A recent study in Western Australia has indicated that low-acuity – popularly and misleadingly referred to as ‘GP-type’ patients – are not a major contributor to emergency department overcrowding.
The research was undertaken at three metropolitan hospitals in Perth by Dr Yusuf Nagree, who is presenting at the Annual Scientific Meeting of the Australasian College for Emergency Medicine in Queenstown, NZ.
“In 2016, the Western Australian Government launched an extensive advertising campaign advising people to see their GP instead of the ED,” says Dr Nagree. “We wanted to find out if the campaign had been successful in reducing ED overcrowding and congestion.”
GP-type patients did show a small decrease, with 8.1% of patients considered GP-type in May-October 2015 compared to 7.2% in 2016.
But the proportion of patients who remained in the ED for less than four hours (NEAT performance) actually worsened, from 74% in May-October 2015 to 63% in May-October 2016. Patients spent almost 20% longer in the ED during the 2016 period.

= = =

Required work – Continue the text on the Western Australian study of low-acuity patients and emergency department overcrowding, picking up after its last sentence.

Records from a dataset
= = =

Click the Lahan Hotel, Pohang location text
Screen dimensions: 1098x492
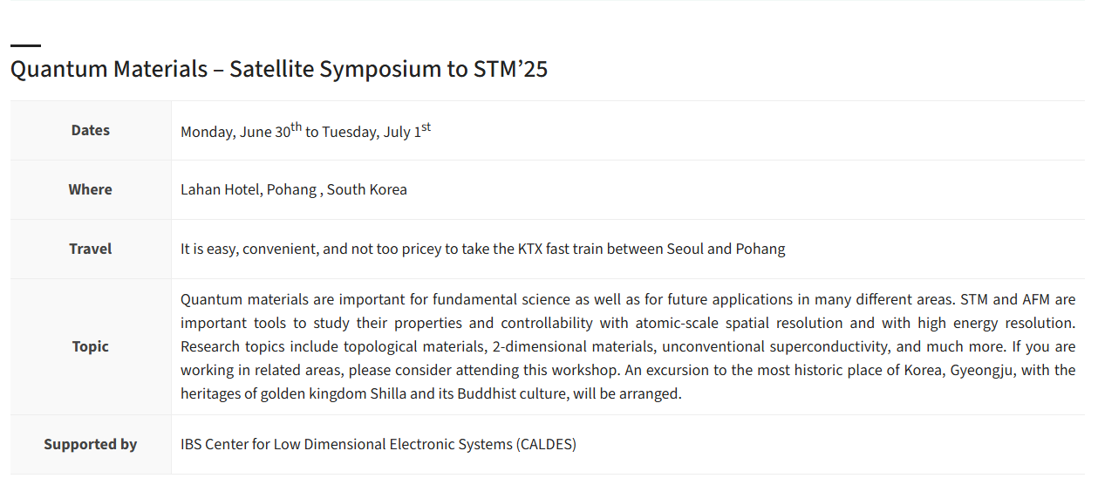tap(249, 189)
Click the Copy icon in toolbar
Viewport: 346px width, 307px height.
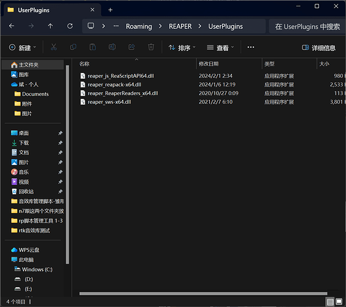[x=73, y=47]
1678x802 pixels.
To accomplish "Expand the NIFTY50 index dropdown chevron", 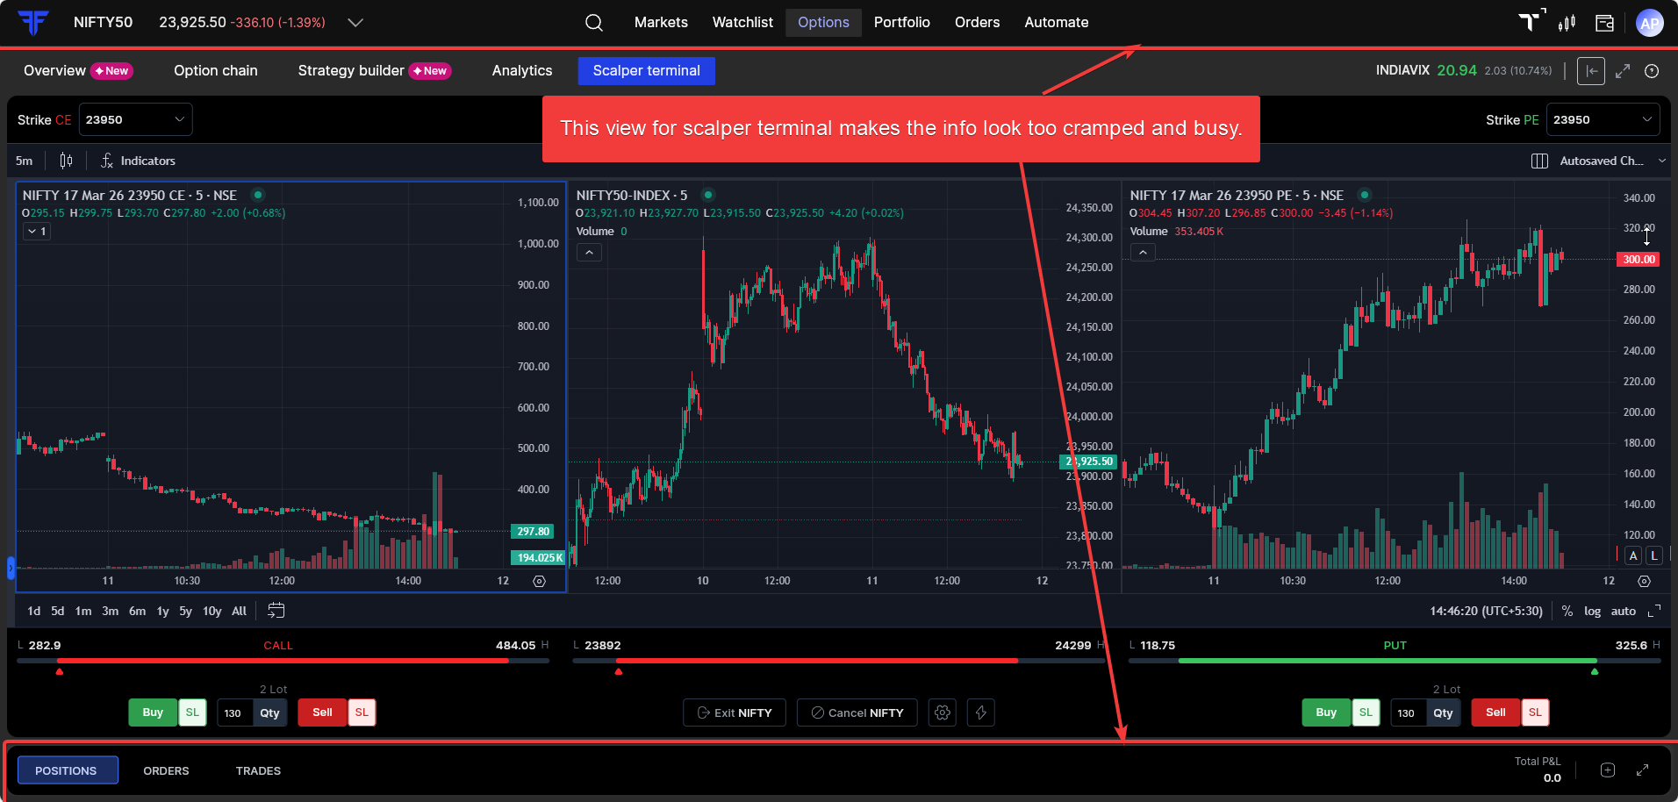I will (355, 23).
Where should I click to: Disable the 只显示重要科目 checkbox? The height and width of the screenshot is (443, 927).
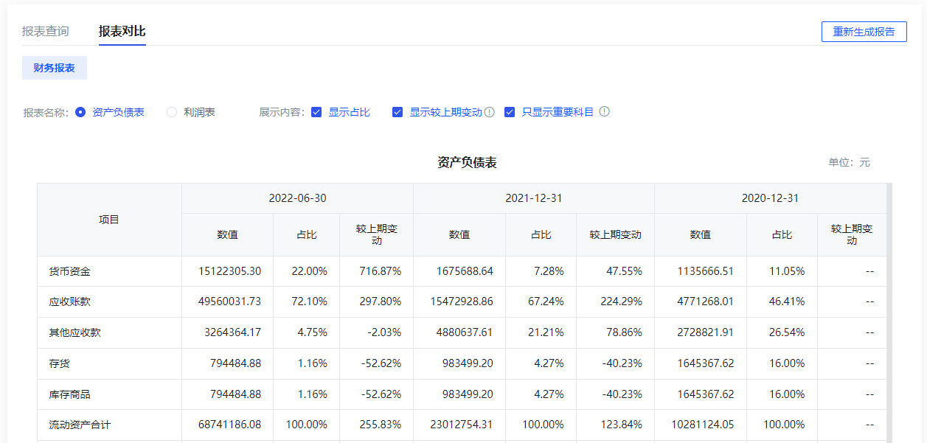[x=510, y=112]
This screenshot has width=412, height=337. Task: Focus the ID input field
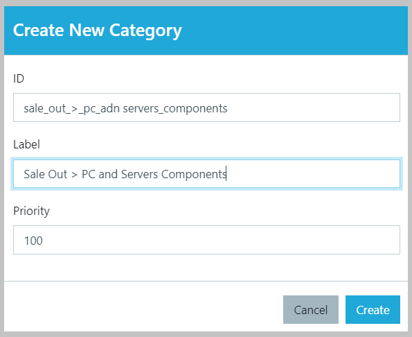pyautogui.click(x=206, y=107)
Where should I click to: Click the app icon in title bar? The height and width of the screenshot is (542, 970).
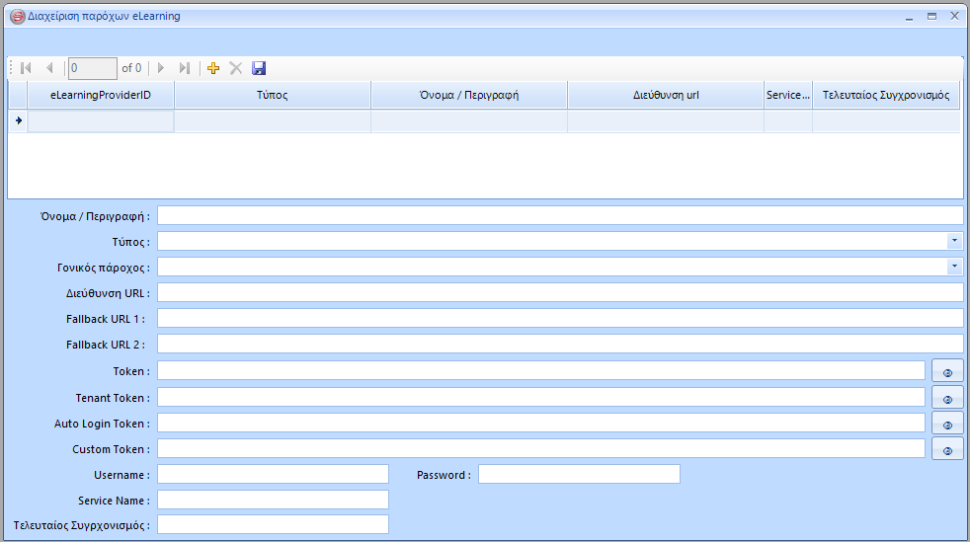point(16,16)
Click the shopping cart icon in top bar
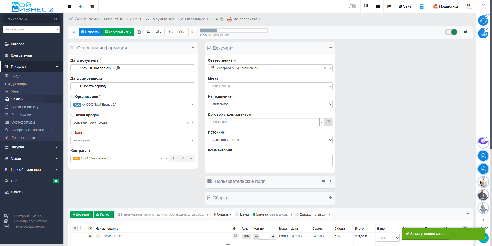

= = =

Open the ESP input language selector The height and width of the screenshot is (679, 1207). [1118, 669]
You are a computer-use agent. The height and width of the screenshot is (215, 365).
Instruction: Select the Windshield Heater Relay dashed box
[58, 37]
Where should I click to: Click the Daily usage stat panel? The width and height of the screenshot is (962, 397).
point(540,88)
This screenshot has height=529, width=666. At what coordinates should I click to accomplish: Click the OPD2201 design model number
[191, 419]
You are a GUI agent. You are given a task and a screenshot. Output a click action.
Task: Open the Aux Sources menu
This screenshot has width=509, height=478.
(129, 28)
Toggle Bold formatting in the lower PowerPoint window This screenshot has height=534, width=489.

= = =

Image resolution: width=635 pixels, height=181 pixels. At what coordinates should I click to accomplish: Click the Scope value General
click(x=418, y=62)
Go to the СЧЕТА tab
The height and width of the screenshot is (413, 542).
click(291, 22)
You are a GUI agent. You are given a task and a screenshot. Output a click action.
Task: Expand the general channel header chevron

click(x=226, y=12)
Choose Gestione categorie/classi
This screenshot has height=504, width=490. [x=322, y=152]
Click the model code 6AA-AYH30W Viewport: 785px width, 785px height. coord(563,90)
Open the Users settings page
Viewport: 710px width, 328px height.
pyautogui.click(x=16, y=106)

= = =

Output for this task –
The work burden on Emergency Departments related to GP-type patients remained virtually unchanged accounting for 4% of ED length of stay in 2015 compared to 3.6% in 2016.
“Although the number of GP-type patients coming into our ED did fall slightly, there wasn’t any improvement in performance or a reduction in overcrowding,” Dr Nagree said, “This is because GP patients only account for a small workload in EDs and reducing their number does not improve overcrowding.”
Dr Nagree said the research was consistent with other studies undertaken on the impact of GP patients on ED overcrowding.